From 4e8f7c453674c02f18479c72c87a74c4b8abfdfe Mon Sep 17 00:00:00 2001
From: Claude <noreply@anthropic.com>
Date: Sun, 19 Apr 2026 07:08:42 +0000
Subject: [PATCH] fix(tauri): reject "/" root path in workspace validation

trim_end_matches('/') collapses "/" to "", which then isn't matched by
the forbidden list, so a root-filesystem workspace slipped through. Keep
"/" as the canonical form when the stripped value is empty.
---
 apps/tauri/src-tauri/src/lib.rs | 3 +++
 1 file changed, 3 insertions(+)

diff --git a/apps/tauri/src-tauri/src/lib.rs b/apps/tauri/src-tauri/src/lib.rs
index 8f512e9..968b37e 100644
--- a/apps/tauri/src-tauri/src/lib.rs
+++ b/apps/tauri/src-tauri/src/lib.rs
@@ -79,7 +79,10 @@ fn validate_workspace_path(path: &str) -> Result<(), String> {
     #[cfg(unix)]
     {
         let forbidden = ["/", "/etc", "/usr", "/bin", "/sbin", "/var", "/proc", "/sys", "/dev"];
+        // Strip trailing slashes, but keep "/" itself — trim_end_matches would
+        // collapse it to "" and slip past the forbidden check.

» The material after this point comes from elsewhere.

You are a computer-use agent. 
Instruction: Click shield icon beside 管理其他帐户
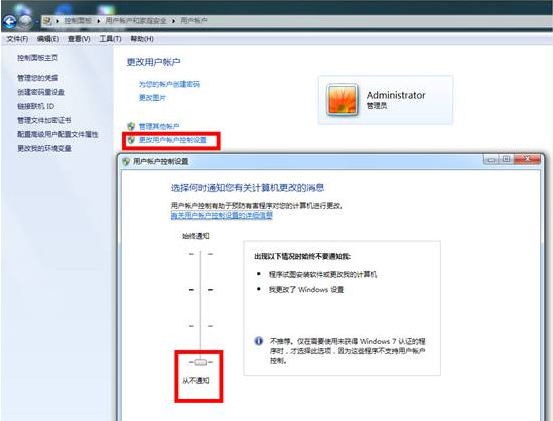131,126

         let canonical = normalized.trim_end_matches('/');
+        let canonical = if canonical.is_empty() { "/" } else { canonical };
         if forbidden.contains(&canonical) {
             return Err(format!("Cannot use system directory as workspace: {}", path));
         }